Video: Opinion | What This Pixar Film Gets Wrong About Boys
Briefly

Video: Opinion | What This Pixar Film Gets Wrong About Boys
Inside Out portrays a young girl’s emotional life through complex interactions among emotion characters. The story also shifts into other characters’ inner worlds, including the mother’s emotional tracking of the daughter’s feelings. A concern arises when male characters appear to be depicted as emotionally inept. The portrayal is described as repeatedly reducing men to “emotional idiot” behavior, with emotion avatars shown as disengaged while a father’s inner experience is minimal. Watching the film with a young boy leads to the question of what message is communicated about boys’ emotional worth. The concern is framed as culturally unacceptable if similar stereotypes targeted girls in mainstream animation.
"Films like Inside Out raise questions about how we portray boys' emotional lives. It just felt like every time that a male character appeared onscreen in that movie, they were an emotional idiot, Ruth Whippman says on The Opinions. I don't know if you know the movie franchise Inside Out, have you seen it? It's like - Oh, Inside Out! Yeah. - Yeah, yeah."

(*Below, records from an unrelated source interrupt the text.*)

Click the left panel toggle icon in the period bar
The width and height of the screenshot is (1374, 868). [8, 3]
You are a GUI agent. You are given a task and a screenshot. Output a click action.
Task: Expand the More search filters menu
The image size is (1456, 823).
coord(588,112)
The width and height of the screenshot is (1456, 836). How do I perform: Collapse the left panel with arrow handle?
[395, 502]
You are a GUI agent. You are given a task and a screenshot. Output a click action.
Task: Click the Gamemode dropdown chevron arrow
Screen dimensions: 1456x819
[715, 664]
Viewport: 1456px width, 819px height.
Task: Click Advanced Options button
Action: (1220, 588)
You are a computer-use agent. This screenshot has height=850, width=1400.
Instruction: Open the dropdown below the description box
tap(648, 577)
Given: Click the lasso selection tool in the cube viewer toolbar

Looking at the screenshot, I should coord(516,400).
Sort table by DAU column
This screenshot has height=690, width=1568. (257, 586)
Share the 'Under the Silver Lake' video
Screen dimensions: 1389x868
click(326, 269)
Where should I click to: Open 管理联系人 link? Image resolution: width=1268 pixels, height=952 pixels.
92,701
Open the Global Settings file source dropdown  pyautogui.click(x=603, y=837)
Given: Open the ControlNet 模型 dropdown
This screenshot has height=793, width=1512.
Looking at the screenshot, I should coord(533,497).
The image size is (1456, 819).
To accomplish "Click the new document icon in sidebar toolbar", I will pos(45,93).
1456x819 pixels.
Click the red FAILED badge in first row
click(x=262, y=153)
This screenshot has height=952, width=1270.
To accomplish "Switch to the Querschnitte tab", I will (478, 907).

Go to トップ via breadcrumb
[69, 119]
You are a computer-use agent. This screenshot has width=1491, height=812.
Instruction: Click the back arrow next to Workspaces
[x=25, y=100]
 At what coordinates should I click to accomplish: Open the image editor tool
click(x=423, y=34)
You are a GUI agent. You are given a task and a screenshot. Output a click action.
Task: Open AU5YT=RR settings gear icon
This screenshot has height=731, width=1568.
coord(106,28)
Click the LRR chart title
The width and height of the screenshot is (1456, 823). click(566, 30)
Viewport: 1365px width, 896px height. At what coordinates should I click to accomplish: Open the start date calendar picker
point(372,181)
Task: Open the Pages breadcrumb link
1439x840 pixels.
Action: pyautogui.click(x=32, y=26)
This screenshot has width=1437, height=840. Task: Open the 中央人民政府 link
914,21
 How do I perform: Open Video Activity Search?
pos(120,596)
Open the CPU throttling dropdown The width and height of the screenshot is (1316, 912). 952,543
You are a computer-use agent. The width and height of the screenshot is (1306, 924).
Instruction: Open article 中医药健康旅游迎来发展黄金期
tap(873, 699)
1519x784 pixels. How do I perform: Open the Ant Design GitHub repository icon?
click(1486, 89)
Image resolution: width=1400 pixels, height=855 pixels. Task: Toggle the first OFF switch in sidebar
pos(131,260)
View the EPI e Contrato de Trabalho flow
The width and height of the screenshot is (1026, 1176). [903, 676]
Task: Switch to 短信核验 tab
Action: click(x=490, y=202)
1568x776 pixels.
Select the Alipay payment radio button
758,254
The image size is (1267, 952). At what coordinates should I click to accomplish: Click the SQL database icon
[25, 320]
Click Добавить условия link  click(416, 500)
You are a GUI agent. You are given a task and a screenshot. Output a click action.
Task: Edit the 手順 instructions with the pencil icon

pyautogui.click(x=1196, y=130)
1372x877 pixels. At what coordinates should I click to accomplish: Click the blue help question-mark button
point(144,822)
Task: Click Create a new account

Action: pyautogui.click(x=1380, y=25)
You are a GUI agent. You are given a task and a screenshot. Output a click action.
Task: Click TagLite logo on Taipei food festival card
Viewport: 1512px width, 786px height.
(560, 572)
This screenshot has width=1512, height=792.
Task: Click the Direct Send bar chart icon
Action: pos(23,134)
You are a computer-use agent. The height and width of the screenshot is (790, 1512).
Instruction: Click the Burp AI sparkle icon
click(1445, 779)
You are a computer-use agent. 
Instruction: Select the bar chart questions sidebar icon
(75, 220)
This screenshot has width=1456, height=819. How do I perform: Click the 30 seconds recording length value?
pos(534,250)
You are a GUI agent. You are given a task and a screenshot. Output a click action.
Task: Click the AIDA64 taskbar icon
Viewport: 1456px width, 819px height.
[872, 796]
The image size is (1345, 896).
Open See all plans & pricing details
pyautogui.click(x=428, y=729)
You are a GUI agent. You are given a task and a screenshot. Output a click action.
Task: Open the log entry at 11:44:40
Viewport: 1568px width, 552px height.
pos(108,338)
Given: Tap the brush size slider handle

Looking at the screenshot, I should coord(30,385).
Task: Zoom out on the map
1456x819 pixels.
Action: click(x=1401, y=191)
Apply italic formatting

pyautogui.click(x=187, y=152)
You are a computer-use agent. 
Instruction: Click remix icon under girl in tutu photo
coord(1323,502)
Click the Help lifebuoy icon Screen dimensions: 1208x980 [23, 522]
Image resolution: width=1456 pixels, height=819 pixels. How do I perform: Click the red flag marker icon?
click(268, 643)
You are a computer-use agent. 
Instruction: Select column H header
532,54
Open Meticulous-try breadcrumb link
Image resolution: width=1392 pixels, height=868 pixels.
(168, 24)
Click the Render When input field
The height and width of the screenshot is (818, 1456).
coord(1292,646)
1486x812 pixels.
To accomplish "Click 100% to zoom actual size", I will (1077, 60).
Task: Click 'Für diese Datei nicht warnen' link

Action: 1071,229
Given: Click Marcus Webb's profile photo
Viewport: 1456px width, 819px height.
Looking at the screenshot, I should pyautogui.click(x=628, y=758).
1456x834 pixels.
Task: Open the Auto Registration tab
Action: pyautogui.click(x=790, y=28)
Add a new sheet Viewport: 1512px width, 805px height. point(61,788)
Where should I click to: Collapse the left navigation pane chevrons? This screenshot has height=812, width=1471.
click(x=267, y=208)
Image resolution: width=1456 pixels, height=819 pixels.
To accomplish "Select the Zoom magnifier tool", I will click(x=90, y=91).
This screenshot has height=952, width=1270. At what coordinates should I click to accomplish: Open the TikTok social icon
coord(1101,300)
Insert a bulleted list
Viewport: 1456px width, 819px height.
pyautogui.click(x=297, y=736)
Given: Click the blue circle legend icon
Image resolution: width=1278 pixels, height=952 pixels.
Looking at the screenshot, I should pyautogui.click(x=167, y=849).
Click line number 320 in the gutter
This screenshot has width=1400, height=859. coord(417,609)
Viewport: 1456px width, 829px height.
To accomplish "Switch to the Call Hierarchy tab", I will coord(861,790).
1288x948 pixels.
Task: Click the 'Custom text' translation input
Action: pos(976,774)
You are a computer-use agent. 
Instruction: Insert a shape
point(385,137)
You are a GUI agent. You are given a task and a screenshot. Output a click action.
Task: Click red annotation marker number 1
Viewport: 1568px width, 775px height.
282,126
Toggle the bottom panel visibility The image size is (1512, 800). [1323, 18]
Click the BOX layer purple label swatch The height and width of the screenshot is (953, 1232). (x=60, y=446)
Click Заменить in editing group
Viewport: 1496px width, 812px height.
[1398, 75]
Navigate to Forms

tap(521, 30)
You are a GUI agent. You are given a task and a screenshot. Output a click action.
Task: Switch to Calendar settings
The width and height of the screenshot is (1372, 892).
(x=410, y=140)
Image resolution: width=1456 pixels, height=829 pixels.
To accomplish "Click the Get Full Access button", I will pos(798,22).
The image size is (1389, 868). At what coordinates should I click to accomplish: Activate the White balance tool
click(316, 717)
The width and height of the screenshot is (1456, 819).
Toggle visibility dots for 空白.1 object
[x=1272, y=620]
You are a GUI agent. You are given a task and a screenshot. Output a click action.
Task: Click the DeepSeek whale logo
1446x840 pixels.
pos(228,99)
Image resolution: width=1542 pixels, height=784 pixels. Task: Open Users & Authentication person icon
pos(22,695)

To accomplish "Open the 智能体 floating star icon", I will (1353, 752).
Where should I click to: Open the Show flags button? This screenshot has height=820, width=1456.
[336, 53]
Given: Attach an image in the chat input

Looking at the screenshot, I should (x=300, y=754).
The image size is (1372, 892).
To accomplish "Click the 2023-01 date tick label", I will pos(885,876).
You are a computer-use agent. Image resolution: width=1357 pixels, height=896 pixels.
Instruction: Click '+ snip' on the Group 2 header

"And it's this great portrayal of a young girl's emotions. And then you go inside her mom's head. Did you guys pick up on that? Sure did. They have this complex interaction. And she's tracking her mom's emotions, and her mom's tracking her emotions, and it's incredibly sophisticated. I don't know if it was every time, but it felt like every time a man came onscreen, they were like an emotional idiot."
"It's like you go inside the dad's head and he's like uhh Carry it, carry it all the way. And all the emotion avatars have just got their feet up on the desk and they're checked out and watching the game. And that's the joke. And I'm watching this with my, at the time, 6-year-old son and thinking, What are we telling him here? Like, everyone has a rich emotional life apart from you and you're an idiot?"
"And I was like, that would never pass. If that was a mainstream Disney-Pixar movie, whatever, that had a sexist stereotype about a girl, then we would not stand for it culturally. Films like Inside Out raise questions about how we portray boys' emotional lives."